Shane Black’s The Predator has been mired in doubt (how can you revive this classic franchise that’s stooped to battling Aliens?) and, recently, controversy. So it may have seemed unlikely that the film could break away from these trappings to please everyone, especially diehard fans. But, as the film opened the Toronto International Film Festival and the reviews started pouring in, it seems that Black has beaten the odds.
With a plot we knew would turn the franchise on its head and plenty of funny cast members, there was never a question about the film’s potential, but even most the mixed reviews for the gory R-rated film admit that it’s a lot of fun.
Let’s let the critics speak for themselves:
According to RogerEbert.com’s Brian Tallerico (who gave the film 3 out of 4 stars), the film “is a fun, brutal, fighting machine that wastes no time getting down to business.” Instead of using its sequel status to mock or approach its ‘80s action aesthetic with its tongue in its cheek, the film simply does Predator and does it well. “This is a movie that keenly understands what its audience wants and endeavors to provide that, which is something more action filmmakers could learn from Black,” Tallerico writes. After praising the action and editing (aside from a bit of a sloppy ending), Tallerico concludes that the film will please anyone excited by the mere idea of Predator hounds.
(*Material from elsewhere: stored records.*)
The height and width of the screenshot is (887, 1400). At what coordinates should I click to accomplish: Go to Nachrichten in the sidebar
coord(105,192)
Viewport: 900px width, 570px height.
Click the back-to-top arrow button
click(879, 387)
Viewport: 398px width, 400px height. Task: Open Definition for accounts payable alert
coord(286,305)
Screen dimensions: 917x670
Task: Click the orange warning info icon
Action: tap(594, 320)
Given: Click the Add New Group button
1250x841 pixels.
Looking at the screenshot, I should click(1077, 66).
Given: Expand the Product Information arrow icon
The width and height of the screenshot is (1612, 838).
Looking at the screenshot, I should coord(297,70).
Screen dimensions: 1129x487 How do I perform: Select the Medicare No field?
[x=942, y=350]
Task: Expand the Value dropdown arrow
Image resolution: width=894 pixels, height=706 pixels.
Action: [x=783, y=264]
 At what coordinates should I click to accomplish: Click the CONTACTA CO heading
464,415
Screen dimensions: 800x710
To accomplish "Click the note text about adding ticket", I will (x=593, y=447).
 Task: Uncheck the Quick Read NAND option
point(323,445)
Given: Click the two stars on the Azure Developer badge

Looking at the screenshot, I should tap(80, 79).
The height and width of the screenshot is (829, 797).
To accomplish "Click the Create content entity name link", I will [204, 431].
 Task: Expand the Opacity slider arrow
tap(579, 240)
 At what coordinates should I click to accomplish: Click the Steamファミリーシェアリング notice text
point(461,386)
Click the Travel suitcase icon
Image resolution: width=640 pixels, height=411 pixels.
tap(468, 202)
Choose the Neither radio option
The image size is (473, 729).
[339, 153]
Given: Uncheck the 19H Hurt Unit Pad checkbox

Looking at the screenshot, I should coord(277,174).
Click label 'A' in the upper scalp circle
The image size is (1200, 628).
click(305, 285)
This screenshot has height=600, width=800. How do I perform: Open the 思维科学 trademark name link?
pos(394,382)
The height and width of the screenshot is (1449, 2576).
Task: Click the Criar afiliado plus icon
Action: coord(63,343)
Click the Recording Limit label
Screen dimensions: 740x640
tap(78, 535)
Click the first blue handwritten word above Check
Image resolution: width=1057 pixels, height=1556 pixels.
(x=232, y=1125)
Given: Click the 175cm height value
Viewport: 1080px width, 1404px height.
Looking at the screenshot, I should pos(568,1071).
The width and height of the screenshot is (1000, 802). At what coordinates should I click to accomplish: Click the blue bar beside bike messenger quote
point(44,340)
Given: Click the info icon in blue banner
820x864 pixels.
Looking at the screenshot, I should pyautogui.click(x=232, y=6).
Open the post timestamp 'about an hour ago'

IGN’s Jim Vejvoda agrees with Tallerico about that final act (“messy” is the descriptor used) but also agrees that the film “does a lot right to reinvigorate the 31-year-old series.” By “bringing his signature blend of dark, profane comedy, and offbeat familial dynamics to the material,” Black manages to make a satisfying entry into the series -- thanks in part to the charming cast of Loonies fighting the alien hunters.
Slashfilm’s Chris Evangelista had plenty to say about the jokes, comparing the film to the equally humorous Thor: Ragnarok -- a film that some say weighed its comic elements over its action setpieces. He praises Keegan Michael-Key and Thomas Jane (though laments the overplay of the latter’s Tourette Syndrome as a joke), and focuses on Trevante Rhodes as a standout. And it’s all very funny. Perhaps too funny for some hardcore fans, Evangelista muses. Even then, he writes, “while you’re watching the movie, it’s hard not to get caught up in all the fun.”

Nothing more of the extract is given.